### AVAILABLE DATA
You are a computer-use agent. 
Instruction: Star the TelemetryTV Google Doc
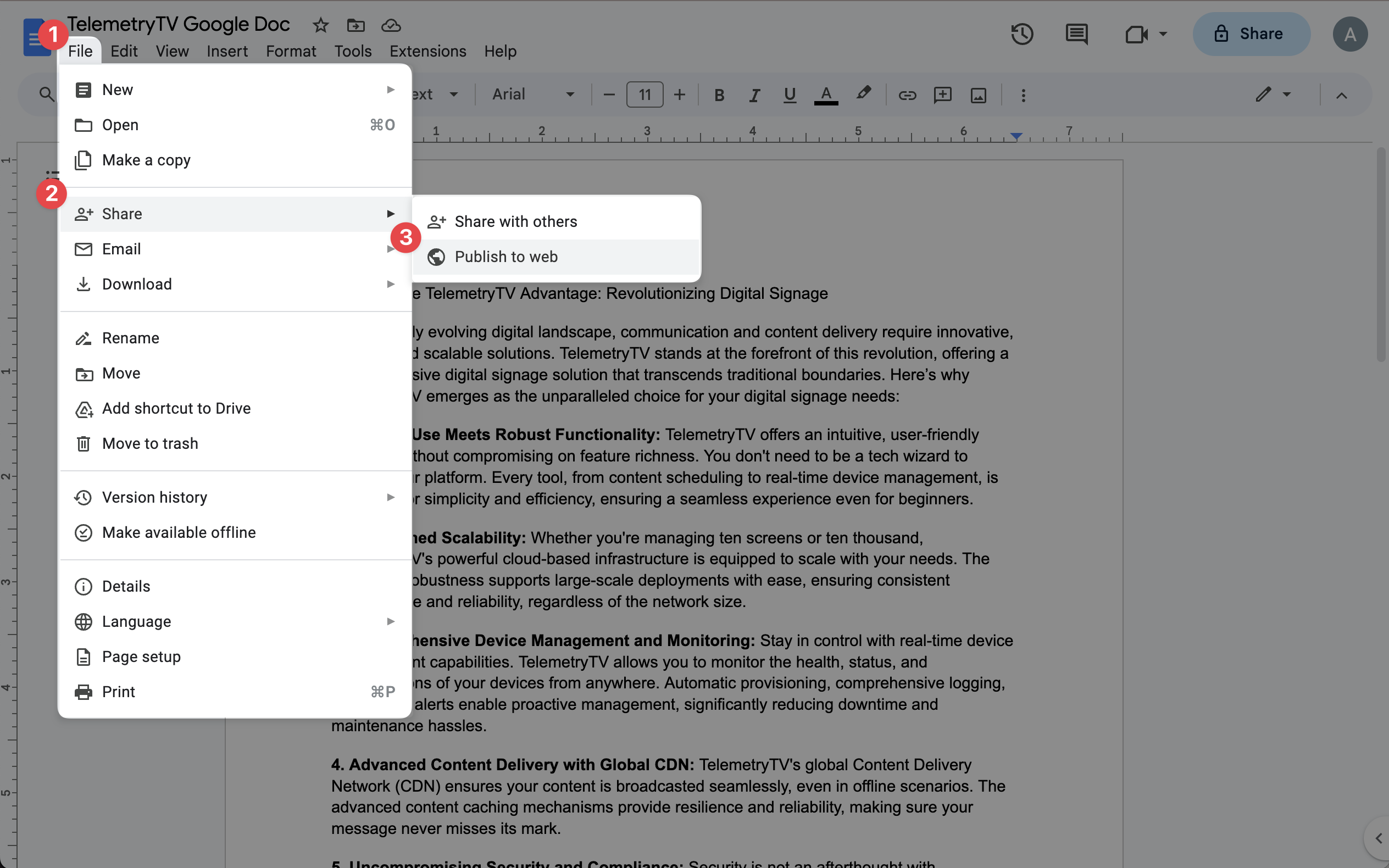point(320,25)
...
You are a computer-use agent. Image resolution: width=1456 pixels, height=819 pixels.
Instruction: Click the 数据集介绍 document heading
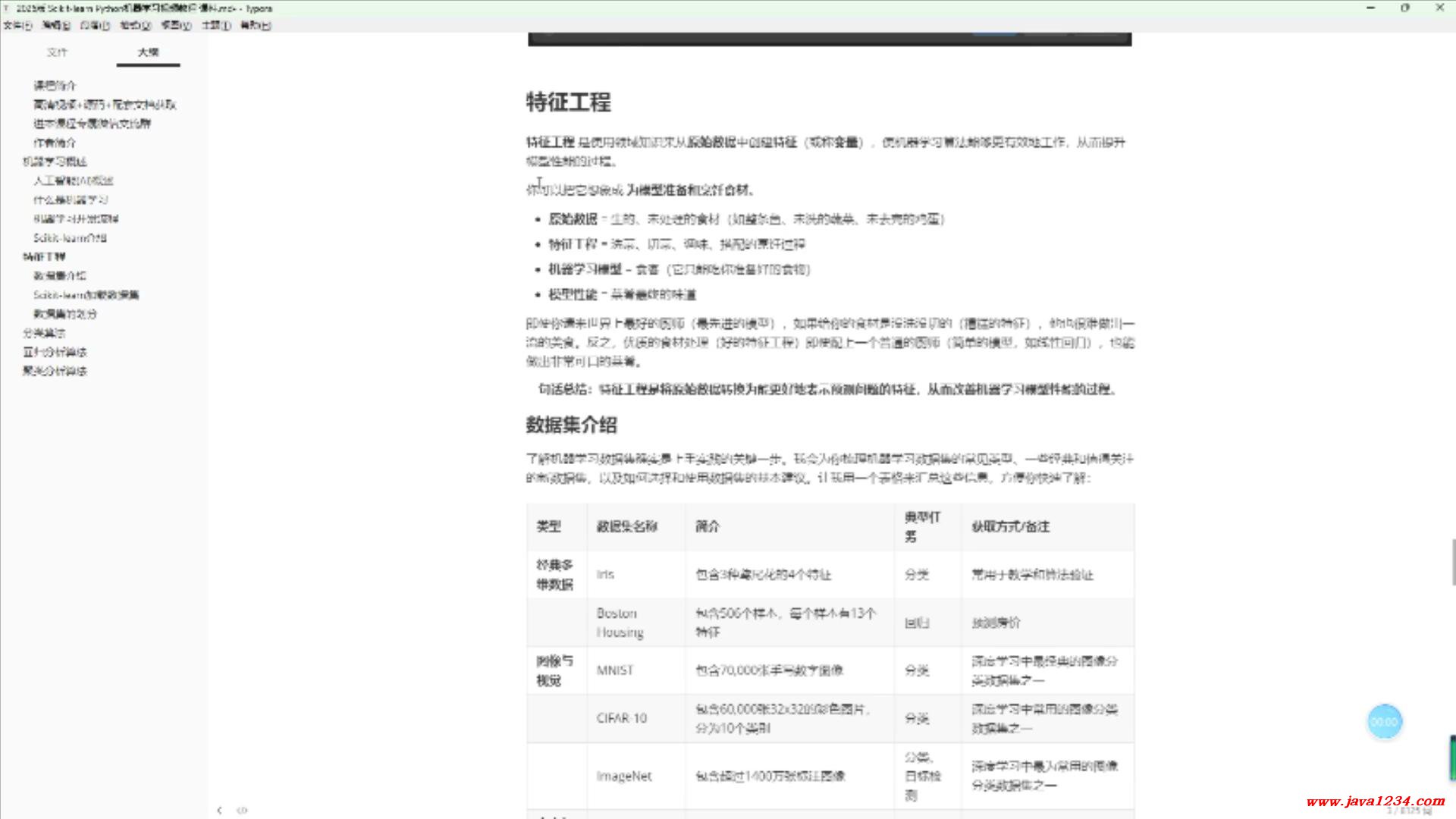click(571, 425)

### TASK OBJECTIVE
Go through the material and report each line that holds the string "agent".

### OUTPUT FOR THIS EXERCISE
You are a computer-use agent. 
You are a computer-use agent. Image resolution: width=1456 pixels, height=819 pixels.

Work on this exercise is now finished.